A lot of our common expressions and sayings don't really make sense. In fact, when people say that everything happens for a reason, a more skeptical mind might respond with, "What nonsense!" But on the other hand, what a useful idea this can be, whether or not it's true! Regardless of religious or philosophical background, this is a belief that anyone can use, even if it's false.

Nobody can prove that everything happens for a reason, and when you consider some of the truly terrible things that happen to people, it sometimes seems almost rude to even suggest it. But its truth or falseness is relatively unimportant compared to its usefulness. You see, as a personal belief, it can not only improve your outlook on life, but make your response to it more productive.

If you lost your job, for example, and you think there must be a reason, you start looking for it. The result? Perhaps you find your "true purpose" in life, or get a better job, but in any case you don't get demotivated. People who don't think things happen for a reason are probably more likely to be devastated by such "bad luck," rather than use is as an opportunity to better their lives.

I put "true purpose" in quotation marks above because this is another idea that may be nonsense, but can be useful nonetheless. If for some people it gives life more meaning, it may lead to more life satisfaction. Another such belief is one we tell children: "You can be anything you want to be."

Nonsense!

And easily proven wrong. You can think of many reasons why some people can never do some things in life. But the general idea can be very motivating, right? Tell a child there are only some things she can do, and she'll likely start ruling out many things that are really possible for her.

================

**Task directions**
List each distinct phrase that the excerpt on useful beliefs puts inside quotation marks, naming each one once.

**Supplied information**

================

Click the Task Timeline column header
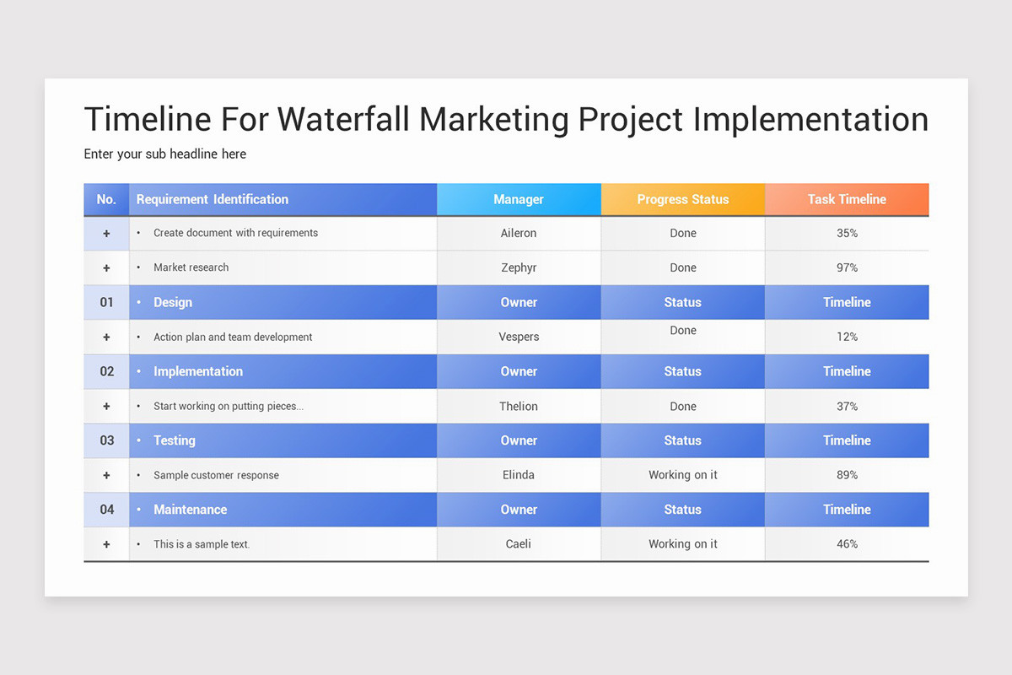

================

**Full output**
"What nonsense!"
"true purpose"
"bad luck"
"You can be anything you want to be."